In yellowsstone park they ahve a section that upstream of alum creek you cant fish because of spawning and I was below alum a good 400 yards, my wife and i got chased across the creek by a buff and set back up fishing the yellowstone itself, a fish cop stopped asked how we were doing, checked our license yakked at us and we talked about the firehole and henrys , madison, this and that and how the fishing had been all month, this being July 13th we had been at it a while and he says, well, I'll let you off with a warning ....

what warning?

you're fishing out of season. the main yellowstone doesnt open til july 15th!!

holy crappin crap...luckily we were all C&R with the cutts but still, makes oyu feel like a damned fool standing there all geared out and pounding fish and here the damned season isnt open...each stream in the park has its own season but I've heard since then they've changed it around to make it easier to patrol and enforce.

so you aint the only one who screws up !! and its real ncie to get a break when you do, aint it?


----------



## Doc (Sep 11, 2007)

I went to fish lake Saturday (13th) with three people who had never been ice fishing, one had never caught a fish. Also had my fishing buddy of 40 years and his wife and a couple of my own kids. The slush was pretty bad but we could get the sleds out. One guy on a wheeler got out a ways and bogged down. It took him some work to get off the ice later.

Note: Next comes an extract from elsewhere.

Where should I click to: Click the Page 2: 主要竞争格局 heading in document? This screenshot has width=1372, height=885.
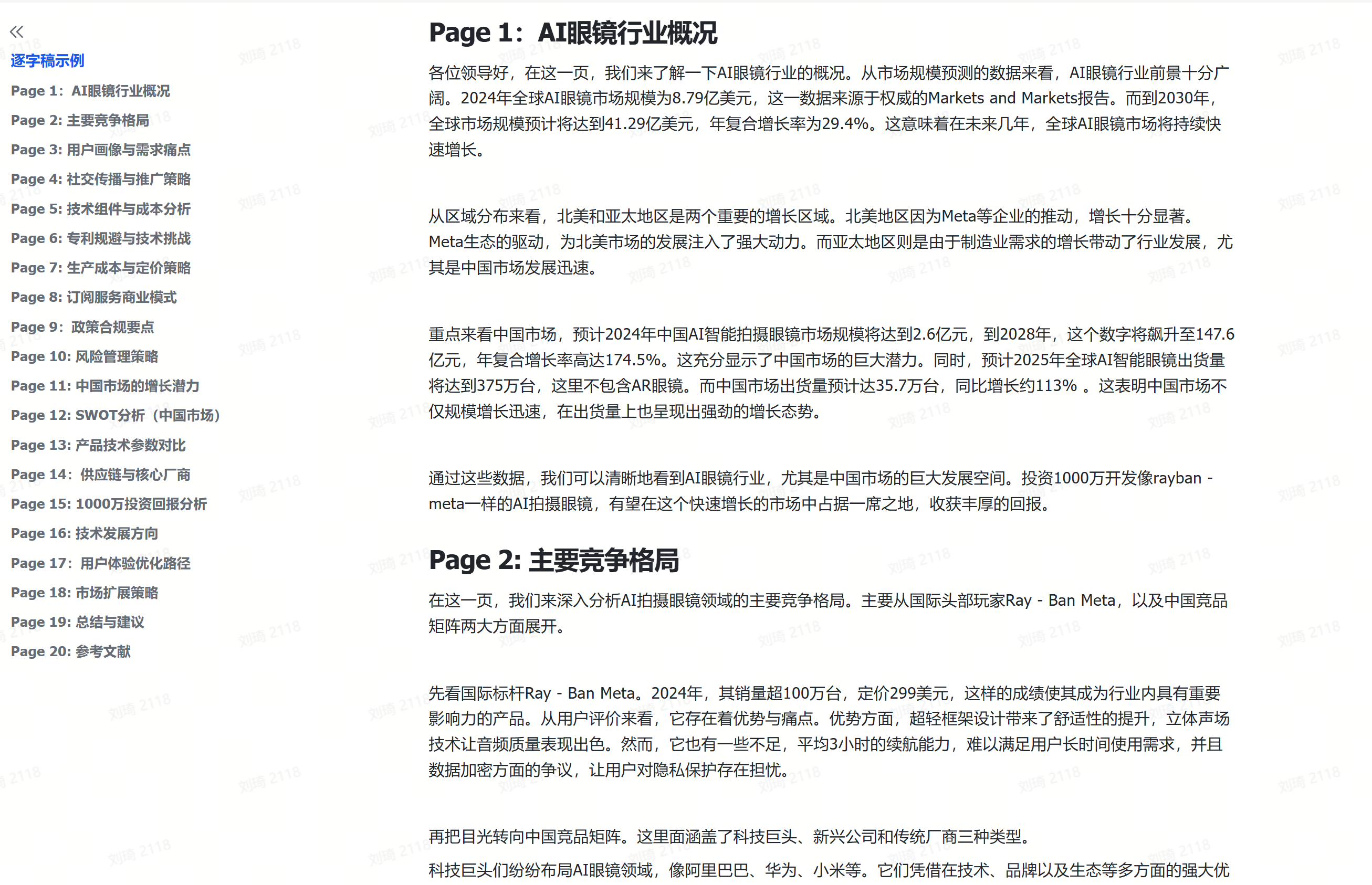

We were on the ice about 7:15 and I drilled some holes and started the three newbies fishing using meal worms. Almost immedieately the first fish was a nice fat 17 inch rainbow. The second one was a nice 16 inch splake. After that they started catching perch, pretty fat this year, and small splake and rainbows. It was pretty steady until about 10 when it slowed somewhat. The key to them catching fish was using a spring bobber so they could see the very light bite.

We ate breakfast burritos and had a great time. Just before noon I stepped in a hole and dropped to my groin. Since the bite had slowed down and we had to get home for some other activites, we loaded up and headed home.

My camera wouldn't work so no pictures. I think the girl that had never caught a fish before did get a picture of her first perch with a cell phone so she could send it to her dad.

As was mentioned before the wind blew intermittently but it was still a great day on the ice. As a bonus we watched a bald eagle flying around on the way home.


----------



## whiteknuckler (Apr 1, 2009)

That's good if you were getting that many hits off the bottom at 95 feet. You must have been doing something right. Glad you had fun .


----------



## STEVO (Sep 13, 2007)

It was nice meeting you guys. Im glad you guys caught some fish that day. That is awesome that the fish cop just gave you guys a warning. When I left there at the end I actually ran one of the guys into the store to get a licence. His had expired a couple days before & he luckily looked at it. You guys did much better than we did on Sat for the Macs. I think in our group there was only 3 caught sat, but we slayed them on Sunday. I think our group brought in 15 or so. Kind of wierd how it can work out that way


----------